** WORK REQUIRED **
Return the listing exactly. Keep no pictures.

** DATA SUPPLIED **
○ ○ ○ ○

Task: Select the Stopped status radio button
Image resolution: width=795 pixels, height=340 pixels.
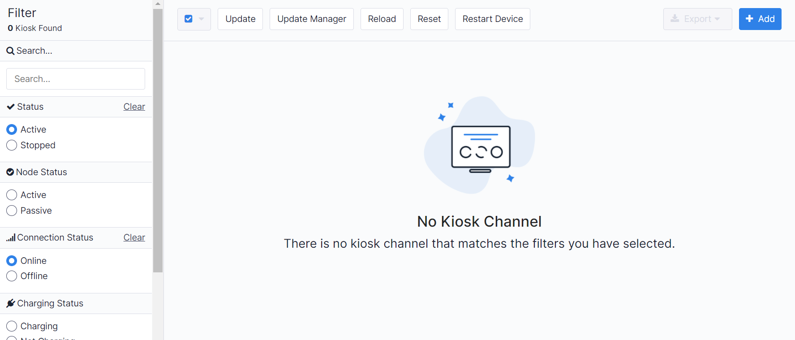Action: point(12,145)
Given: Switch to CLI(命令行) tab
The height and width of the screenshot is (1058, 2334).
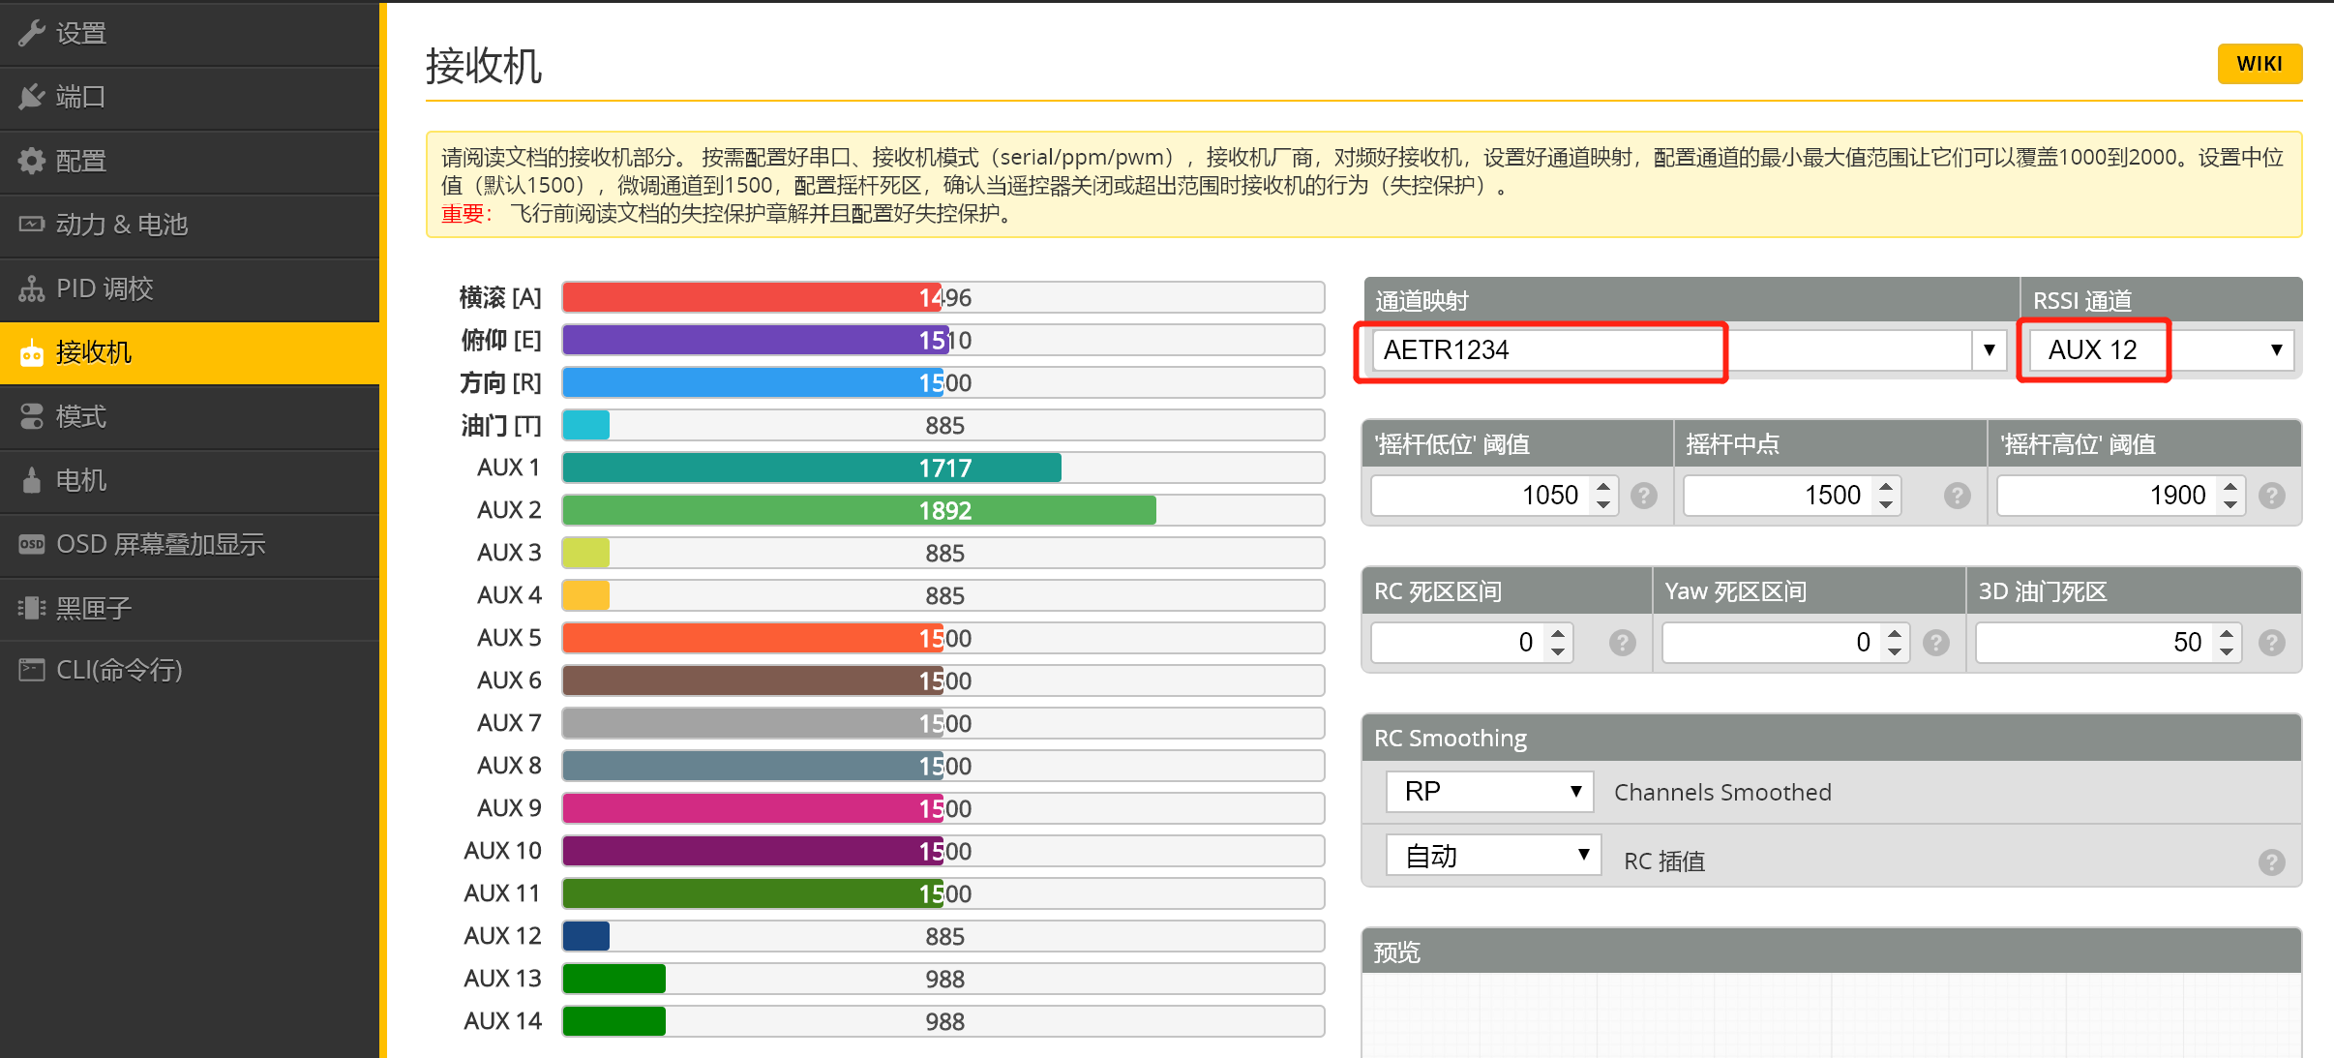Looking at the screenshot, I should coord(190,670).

○ ○ ○ ○

** RESPONSE BELOW **
Task: Select the Stopped status radio button
Image resolution: width=795 pixels, height=340 pixels.
Action: point(12,145)
Given: Switch to CLI(命令行) tab
The height and width of the screenshot is (1058, 2334).
Looking at the screenshot, I should coord(190,670).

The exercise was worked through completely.